Source material:
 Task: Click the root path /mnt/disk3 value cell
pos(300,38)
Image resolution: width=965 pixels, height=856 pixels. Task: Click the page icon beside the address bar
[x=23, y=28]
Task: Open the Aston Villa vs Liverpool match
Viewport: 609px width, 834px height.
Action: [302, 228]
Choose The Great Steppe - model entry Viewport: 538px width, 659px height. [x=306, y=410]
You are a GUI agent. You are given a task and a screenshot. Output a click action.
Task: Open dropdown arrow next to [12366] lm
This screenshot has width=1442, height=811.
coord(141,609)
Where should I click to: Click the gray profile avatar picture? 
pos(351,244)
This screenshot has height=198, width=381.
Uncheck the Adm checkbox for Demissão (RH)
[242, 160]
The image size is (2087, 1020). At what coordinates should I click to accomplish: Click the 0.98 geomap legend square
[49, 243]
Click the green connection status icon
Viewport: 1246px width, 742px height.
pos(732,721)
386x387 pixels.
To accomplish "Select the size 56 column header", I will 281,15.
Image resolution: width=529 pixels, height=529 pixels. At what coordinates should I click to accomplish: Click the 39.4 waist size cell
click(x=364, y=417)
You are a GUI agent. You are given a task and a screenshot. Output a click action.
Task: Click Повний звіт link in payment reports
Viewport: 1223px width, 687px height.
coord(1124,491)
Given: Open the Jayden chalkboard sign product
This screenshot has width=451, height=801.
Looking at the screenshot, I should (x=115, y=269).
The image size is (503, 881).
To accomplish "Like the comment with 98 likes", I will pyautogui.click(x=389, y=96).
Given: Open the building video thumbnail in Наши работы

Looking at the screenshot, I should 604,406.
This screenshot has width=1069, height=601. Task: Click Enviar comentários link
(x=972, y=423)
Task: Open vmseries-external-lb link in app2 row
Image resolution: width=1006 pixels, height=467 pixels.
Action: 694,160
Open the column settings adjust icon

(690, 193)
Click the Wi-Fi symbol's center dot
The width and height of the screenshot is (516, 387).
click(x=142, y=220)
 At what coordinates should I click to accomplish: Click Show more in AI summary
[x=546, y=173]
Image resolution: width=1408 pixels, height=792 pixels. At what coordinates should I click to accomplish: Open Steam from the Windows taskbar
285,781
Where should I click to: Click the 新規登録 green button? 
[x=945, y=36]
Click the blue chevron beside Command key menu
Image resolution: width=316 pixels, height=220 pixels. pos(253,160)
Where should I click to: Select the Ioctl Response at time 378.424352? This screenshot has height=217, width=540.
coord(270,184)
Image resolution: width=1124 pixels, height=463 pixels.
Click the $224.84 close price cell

Exercise instructions: Arrange the lines of the listing as a numbered list, from the line with "The image size is (503, 881)." through the end of the listing, and leave out blank lines.

Written reply:
1. The image size is (503, 881).
2. To accomplish "Like the comment with 98 likes", I will pyautogui.click(x=389, y=96).
3. Given: Open the building video thumbnail in Наши работы
4. Looking at the screenshot, I should 604,406.
5. This screenshot has width=1069, height=601. Task: Click Enviar comentários link
6. (x=972, y=423)
7. Task: Open vmseries-external-lb link in app2 row
8. Image resolution: width=1006 pixels, height=467 pixels.
9. Action: 694,160
10. Open the column settings adjust icon
11. (690, 193)
12. Click the Wi-Fi symbol's center dot
13. The width and height of the screenshot is (516, 387).
14. click(x=142, y=220)
15.  At what coordinates should I click to accomplish: Click Show more in AI summary
16. [x=546, y=173]
17. Image resolution: width=1408 pixels, height=792 pixels. At what coordinates should I click to accomplish: Open Steam from the Windows taskbar
18. 285,781
19. Where should I click to: Click the 新規登録 green button? 
20. [x=945, y=36]
21. Click the blue chevron beside Command key menu
22. Image resolution: width=316 pixels, height=220 pixels. pos(253,160)
23. Where should I click to: Select the Ioctl Response at time 378.424352? This screenshot has height=217, width=540.
24. coord(270,184)
25. Image resolution: width=1124 pixels, height=463 pixels.
26. Click the $224.84 close price cell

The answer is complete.